Il regista utilizza immagini d’archivio provenienti dagli album privati dei nazisti intervistati dove notiamo come i loro volti innocenti da infanti ariani mostrino già un aspetto demoniaco.
Raccontano gli esordi nella Jungvolk, tra dieci e i quattordici anni e del successivo passaggio nella gioventù hitleriana, dove divertimento e gioco scompaiono prima di essere trasferiti nei rispettivi reparti di competenza. Indirettamente il film ci parla anche del cinema nazionalsocialista mostrandoci tutto il potere persuasivo delle immagine nei confronti del popolo tedesco.
Spettacolari filmati d’archivio ritraggono i roghi avvenuti durante la Notte dei cristalli in cui bruciano le sinagoghe ebraiche. I cuori degli spettatori bruciano con loro nel vedere queste immagini.
Le voci dei superstiti tagliano l’aria come tagliavano le loro daghe naziste. Molti di loro sdrammatizzano con risate isteriche ciò che raccontano, altri negano che sia accaduto tutto ciò affermando che la mancanza di prove documentarie impedisca la veridicità dei fatti. Pochi sono realmente pentiti, altri si rifugiano dietro il potere delle parole, lo stesso potere che ha permesso al nazionalsocialismo di prosperare indisturbato.
Un documentario d’inchiesta canonico ma necessario.
–
NIGHT IN PARADISE di Hoon-jung Park
Tae-gu lavora nell’organizzazione criminale di Mr. Yang, dalla quale è intenzionato a staccarsi per amore della sorella e della nipote, che finiscono vittime di un’inspiegabile incidente stradale. Vendicatosi della loro morte uccidendo il boss di una banda rivale, Tae-gu si rifugia da Kuto, un trafficante d’armi che vive con la nipote malata Jae-yeon sull’isola di Jeju. A sua insaputa la gang di Tae-gu viene sterminata, lasciandolo solo a combattere con la banda rivale in cerca di vendetta per l’attentato commesso ai danni del loro boss.
Hoon-jung Park, un regista sudcoreano conosciuto per aver scritto il fortunato film I Saw the Devil [2010] diretto da Kim Jee-woon, presenta Fuori Concorso il gangster movie, Night in Paradise [2020].
Un film d’autore nella forma ma commerciale nei contenuti. Cerca di rispettare i canoni tradizionali dell’action movie piuttosto che provare a sperimentare con essi creando nuovi linguaggi.

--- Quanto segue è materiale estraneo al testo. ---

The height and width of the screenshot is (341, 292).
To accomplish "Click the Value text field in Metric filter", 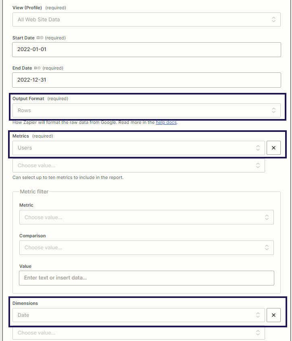I will (146, 278).
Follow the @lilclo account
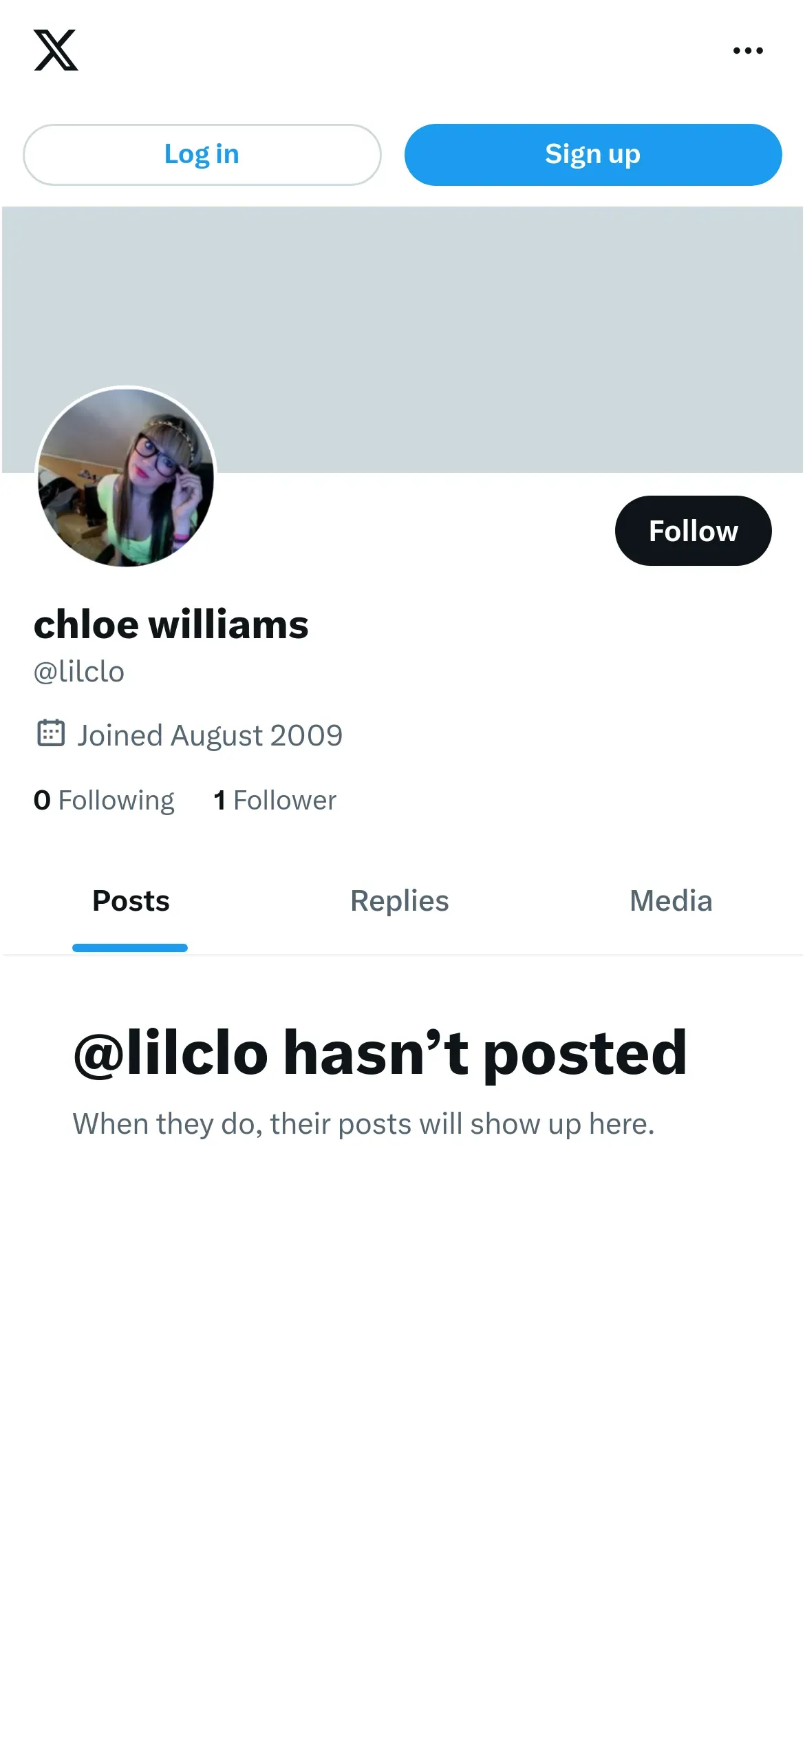The width and height of the screenshot is (805, 1743). click(x=693, y=531)
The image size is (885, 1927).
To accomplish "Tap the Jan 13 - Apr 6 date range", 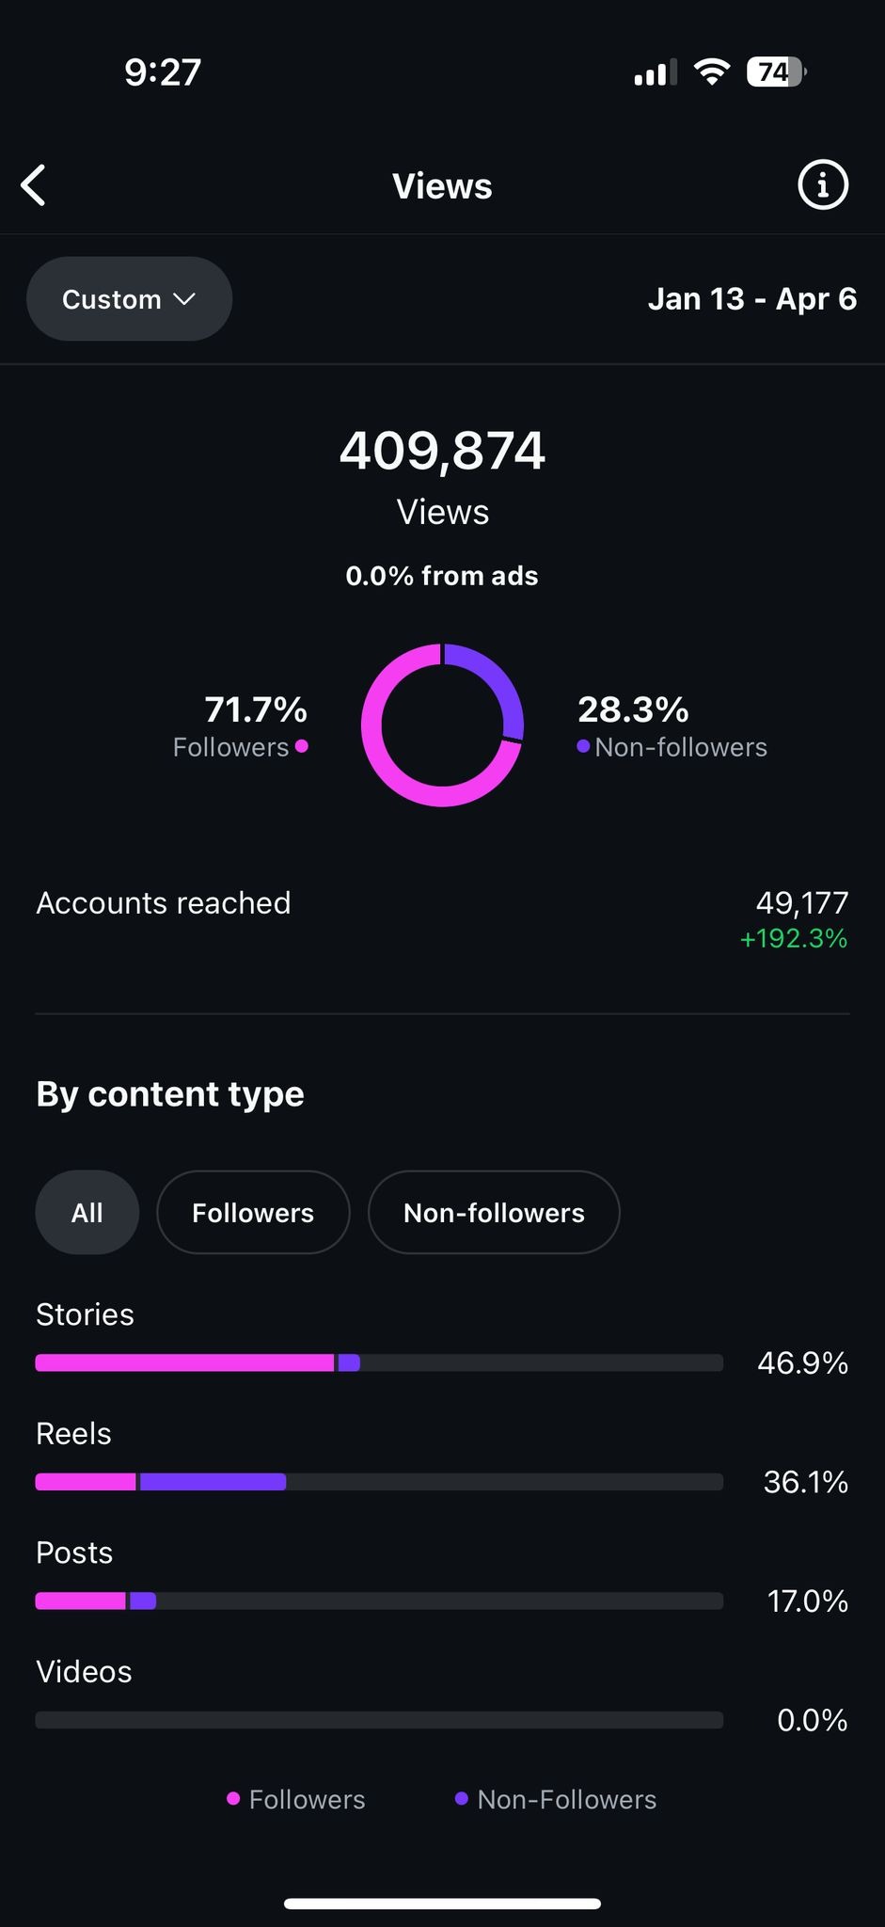I will [x=751, y=299].
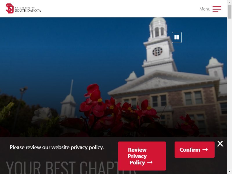This screenshot has height=174, width=232.
Task: Click the clock tower hero image
Action: coord(113,77)
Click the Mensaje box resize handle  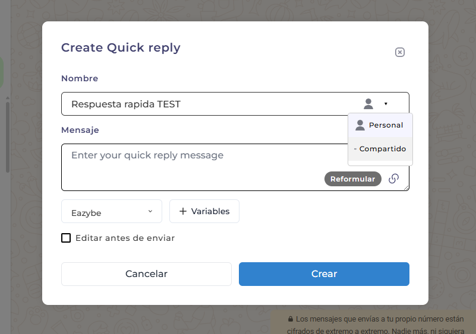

Il film pecca in sceneggiatura. La costruzione iniziale è frettolosa e sovrapposta, lo spettatore nella prima mezzora incontra troppi personaggi, a malapena accennati e alcuni mai più approfonditi.
Per un’ora abbondante non accade nulla finché non si scatena una sparatoria sull’isola di Jeju dove il regista decide di porre fine al personaggio di Kuto, il più interessante assieme a quello della nipote Jeon Yeo-been. Il film sarebbe stato molto più pungente se fosse stata lei la protagonista.
L’attore Uhm Tae-goo è statico e privo d’espressività, si limita a pose plastiche degne di un modello patinato. La storia d’amore tra i due, entrambi condannati a morte, ruba troppo tempo alla trama principale, che viene trascurata. La durata avrebbe avuto bisogno di una sceneggiatura più solida o di una mezzora in meno di minutaggio.